Entries supplied below:
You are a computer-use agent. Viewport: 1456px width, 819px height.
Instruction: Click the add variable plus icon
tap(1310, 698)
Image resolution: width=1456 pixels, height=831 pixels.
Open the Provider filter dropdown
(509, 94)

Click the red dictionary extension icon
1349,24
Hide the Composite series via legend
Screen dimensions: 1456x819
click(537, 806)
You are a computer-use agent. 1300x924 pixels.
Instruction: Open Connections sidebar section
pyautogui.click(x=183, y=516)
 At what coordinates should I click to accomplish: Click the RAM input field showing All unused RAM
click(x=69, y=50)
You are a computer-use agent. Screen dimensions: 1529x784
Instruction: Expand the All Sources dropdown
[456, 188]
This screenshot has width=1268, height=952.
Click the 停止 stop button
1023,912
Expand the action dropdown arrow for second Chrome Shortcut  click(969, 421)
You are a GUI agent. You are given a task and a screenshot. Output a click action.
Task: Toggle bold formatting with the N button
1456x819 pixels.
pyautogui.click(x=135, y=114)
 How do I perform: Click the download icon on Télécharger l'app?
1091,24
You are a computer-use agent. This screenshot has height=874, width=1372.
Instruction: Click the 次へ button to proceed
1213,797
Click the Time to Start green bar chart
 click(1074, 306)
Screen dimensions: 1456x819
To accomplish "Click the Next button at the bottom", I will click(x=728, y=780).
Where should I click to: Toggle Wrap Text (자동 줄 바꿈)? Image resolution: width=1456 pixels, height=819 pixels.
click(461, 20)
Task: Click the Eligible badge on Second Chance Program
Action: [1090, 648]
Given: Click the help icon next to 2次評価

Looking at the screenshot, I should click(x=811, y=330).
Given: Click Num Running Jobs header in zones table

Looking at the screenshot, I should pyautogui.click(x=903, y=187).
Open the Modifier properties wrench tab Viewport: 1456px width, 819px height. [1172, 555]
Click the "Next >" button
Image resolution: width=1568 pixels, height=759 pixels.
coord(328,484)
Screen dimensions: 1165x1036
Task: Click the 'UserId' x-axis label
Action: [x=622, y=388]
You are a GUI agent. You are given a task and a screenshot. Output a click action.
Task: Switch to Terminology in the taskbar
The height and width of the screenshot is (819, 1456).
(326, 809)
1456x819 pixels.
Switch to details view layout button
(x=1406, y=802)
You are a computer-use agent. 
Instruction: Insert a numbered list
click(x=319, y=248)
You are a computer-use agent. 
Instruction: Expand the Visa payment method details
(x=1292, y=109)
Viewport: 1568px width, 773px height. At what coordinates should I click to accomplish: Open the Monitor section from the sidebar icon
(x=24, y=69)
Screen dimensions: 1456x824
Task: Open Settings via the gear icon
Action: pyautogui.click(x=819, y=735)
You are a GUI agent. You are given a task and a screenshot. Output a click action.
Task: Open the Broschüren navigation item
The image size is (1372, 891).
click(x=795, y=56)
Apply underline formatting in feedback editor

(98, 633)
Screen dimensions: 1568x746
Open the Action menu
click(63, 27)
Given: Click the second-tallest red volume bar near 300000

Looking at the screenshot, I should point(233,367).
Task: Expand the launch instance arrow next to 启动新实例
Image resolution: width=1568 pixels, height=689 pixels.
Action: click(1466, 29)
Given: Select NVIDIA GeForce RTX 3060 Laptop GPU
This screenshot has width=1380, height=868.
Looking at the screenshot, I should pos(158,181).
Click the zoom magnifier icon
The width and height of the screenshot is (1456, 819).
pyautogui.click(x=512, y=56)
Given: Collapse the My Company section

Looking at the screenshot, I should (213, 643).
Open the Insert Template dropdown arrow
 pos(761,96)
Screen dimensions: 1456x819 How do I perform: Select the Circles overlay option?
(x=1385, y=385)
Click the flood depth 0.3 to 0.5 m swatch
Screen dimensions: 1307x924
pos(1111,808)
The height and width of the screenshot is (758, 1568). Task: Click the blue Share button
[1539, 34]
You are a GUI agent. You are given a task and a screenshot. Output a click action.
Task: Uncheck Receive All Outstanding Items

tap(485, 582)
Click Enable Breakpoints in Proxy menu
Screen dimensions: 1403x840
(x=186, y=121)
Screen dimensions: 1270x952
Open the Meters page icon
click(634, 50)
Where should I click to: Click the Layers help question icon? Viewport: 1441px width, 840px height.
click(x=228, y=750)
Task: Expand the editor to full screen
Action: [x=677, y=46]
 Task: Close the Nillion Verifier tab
End of Entries supplied.
• **Work request**:
Exactly as shown above, return all of the entries.

• **Answer below**:
You are a computer-use agent. Viewport: 1456px width, 819px height.
Instruction: Click the add variable plus icon
tap(1310, 698)
Image resolution: width=1456 pixels, height=831 pixels.
Open the Provider filter dropdown
(509, 94)

Click the red dictionary extension icon
1349,24
Hide the Composite series via legend
Screen dimensions: 1456x819
click(537, 806)
You are a computer-use agent. 1300x924 pixels.
Instruction: Open Connections sidebar section
pyautogui.click(x=183, y=516)
 At what coordinates should I click to accomplish: Click the RAM input field showing All unused RAM
click(x=69, y=50)
You are a computer-use agent. Screen dimensions: 1529x784
Instruction: Expand the All Sources dropdown
[456, 188]
This screenshot has width=1268, height=952.
Click the 停止 stop button
1023,912
Expand the action dropdown arrow for second Chrome Shortcut  click(969, 421)
You are a GUI agent. You are given a task and a screenshot. Output a click action.
Task: Toggle bold formatting with the N button
1456x819 pixels.
pyautogui.click(x=135, y=114)
 How do I perform: Click the download icon on Télécharger l'app?
1091,24
You are a computer-use agent. This screenshot has height=874, width=1372.
Instruction: Click the 次へ button to proceed
1213,797
Click the Time to Start green bar chart
 click(1074, 306)
Screen dimensions: 1456x819
To accomplish "Click the Next button at the bottom", I will click(x=728, y=780).
Where should I click to: Toggle Wrap Text (자동 줄 바꿈)? Image resolution: width=1456 pixels, height=819 pixels.
click(461, 20)
Task: Click the Eligible badge on Second Chance Program
Action: [1090, 648]
Given: Click the help icon next to 2次評価

Looking at the screenshot, I should click(x=811, y=330).
Given: Click Num Running Jobs header in zones table

Looking at the screenshot, I should pyautogui.click(x=903, y=187).
Open the Modifier properties wrench tab Viewport: 1456px width, 819px height. [1172, 555]
Click the "Next >" button
Image resolution: width=1568 pixels, height=759 pixels.
coord(328,484)
Screen dimensions: 1165x1036
Task: Click the 'UserId' x-axis label
Action: [x=622, y=388]
You are a GUI agent. You are given a task and a screenshot. Output a click action.
Task: Switch to Terminology in the taskbar
The height and width of the screenshot is (819, 1456).
(326, 809)
1456x819 pixels.
Switch to details view layout button
(x=1406, y=802)
You are a computer-use agent. 
Instruction: Insert a numbered list
click(x=319, y=248)
You are a computer-use agent. 
Instruction: Expand the Visa payment method details
(x=1292, y=109)
Viewport: 1568px width, 773px height. At what coordinates should I click to accomplish: Open the Monitor section from the sidebar icon
(x=24, y=69)
Screen dimensions: 1456x824
Task: Open Settings via the gear icon
Action: pyautogui.click(x=819, y=735)
You are a GUI agent. You are given a task and a screenshot. Output a click action.
Task: Open the Broschüren navigation item
The image size is (1372, 891).
click(x=795, y=56)
Apply underline formatting in feedback editor

(98, 633)
Screen dimensions: 1568x746
Open the Action menu
click(63, 27)
Given: Click the second-tallest red volume bar near 300000

Looking at the screenshot, I should point(233,367).
Task: Expand the launch instance arrow next to 启动新实例
Image resolution: width=1568 pixels, height=689 pixels.
Action: click(1466, 29)
Given: Select NVIDIA GeForce RTX 3060 Laptop GPU
This screenshot has width=1380, height=868.
Looking at the screenshot, I should pos(158,181).
Click the zoom magnifier icon
The width and height of the screenshot is (1456, 819).
pyautogui.click(x=512, y=56)
Given: Collapse the My Company section

Looking at the screenshot, I should (213, 643).
Open the Insert Template dropdown arrow
 pos(761,96)
Screen dimensions: 1456x819 How do I perform: Select the Circles overlay option?
(x=1385, y=385)
Click the flood depth 0.3 to 0.5 m swatch
Screen dimensions: 1307x924
pos(1111,808)
The height and width of the screenshot is (758, 1568). Task: Click the blue Share button
[1539, 34]
You are a GUI agent. You are given a task and a screenshot. Output a click action.
Task: Uncheck Receive All Outstanding Items

tap(485, 582)
Click Enable Breakpoints in Proxy menu
Screen dimensions: 1403x840
(x=186, y=121)
Screen dimensions: 1270x952
Open the Meters page icon
click(634, 50)
Where should I click to: Click the Layers help question icon? Viewport: 1441px width, 840px height.
click(x=228, y=750)
Task: Expand the editor to full screen
Action: [x=677, y=46]
 Task: Close the Nillion Verifier tab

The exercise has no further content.